Northern Prairie Wildlife Research Center
HABITAT: Breeds in marshes and agricultural areas, usually where there are wetlands and also along the edge of hayfields, old fields, and pastures. Prefers areas with trees nearby and where habitat edges are abundant; often perches on old erect vegetation. Is extremely territorial, partitioning territories into areas of several hundred square feet, thus efficiently limiting the numbers that can exploit a resource. Flocks in the winter and moves throughout fields and marshy areas.

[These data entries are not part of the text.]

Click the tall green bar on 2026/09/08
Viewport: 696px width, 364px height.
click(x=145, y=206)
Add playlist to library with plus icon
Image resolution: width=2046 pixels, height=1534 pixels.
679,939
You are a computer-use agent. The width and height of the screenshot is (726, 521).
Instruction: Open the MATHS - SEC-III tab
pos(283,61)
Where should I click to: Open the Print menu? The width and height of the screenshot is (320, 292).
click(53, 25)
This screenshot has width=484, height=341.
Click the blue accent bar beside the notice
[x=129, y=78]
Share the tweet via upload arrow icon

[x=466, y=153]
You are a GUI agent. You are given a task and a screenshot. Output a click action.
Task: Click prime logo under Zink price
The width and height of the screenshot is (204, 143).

SPECIAL HABITAT REQUIREMENTS: Standing vegetation along open fields and marshes.
NEST: Nests in a deep narrow cup of grass, reeds, and weed rootlets, usually attached to emergent vegetation (particularly cattails) up to 12 feet above ground. Also nests in weeds and brush patches, croplands such as alfalfa and cereal grains, even upland areas of mixed chaparral.
FOOD: Consumes a diet consisting of both vegetable and animal material, including a variety of grains and seeds, insects, spiders, mites, and snails. Often descends in large numbers on cultivated fields, eating a great deal of the grain.
REFERENCES: Albers 1978, Beal 1900, Case and Hewitt 1963, Lowe and Mansell 1983, Mott et al. 1972, Orians 1961, Payne 1969.